-- start of EXCERPTED RECORDS --
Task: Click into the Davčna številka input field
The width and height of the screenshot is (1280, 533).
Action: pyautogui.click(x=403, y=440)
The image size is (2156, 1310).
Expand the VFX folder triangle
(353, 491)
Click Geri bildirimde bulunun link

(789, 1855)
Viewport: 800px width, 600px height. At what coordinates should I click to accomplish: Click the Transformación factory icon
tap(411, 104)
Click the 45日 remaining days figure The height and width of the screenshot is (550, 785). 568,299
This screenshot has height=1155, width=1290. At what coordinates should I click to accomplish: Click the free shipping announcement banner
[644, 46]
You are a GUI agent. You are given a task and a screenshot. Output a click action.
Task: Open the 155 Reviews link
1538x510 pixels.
-- end of EXCERPTED RECORDS --
> **WHAT YOU HAVE TO DO**
Extract all of the rows above, copying each one word for word and keeping them in their original order.

> **SOLUTION TO THIS TASK**
Task: Click into the Davčna številka input field
The width and height of the screenshot is (1280, 533).
Action: pyautogui.click(x=403, y=440)
The image size is (2156, 1310).
Expand the VFX folder triangle
(353, 491)
Click Geri bildirimde bulunun link

(789, 1855)
Viewport: 800px width, 600px height. At what coordinates should I click to accomplish: Click the Transformación factory icon
tap(411, 104)
Click the 45日 remaining days figure The height and width of the screenshot is (550, 785). 568,299
This screenshot has height=1155, width=1290. At what coordinates should I click to accomplish: Click the free shipping announcement banner
[644, 46]
You are a GUI agent. You are given a task and a screenshot. Output a click action.
Task: Open the 155 Reviews link
1538x510 pixels.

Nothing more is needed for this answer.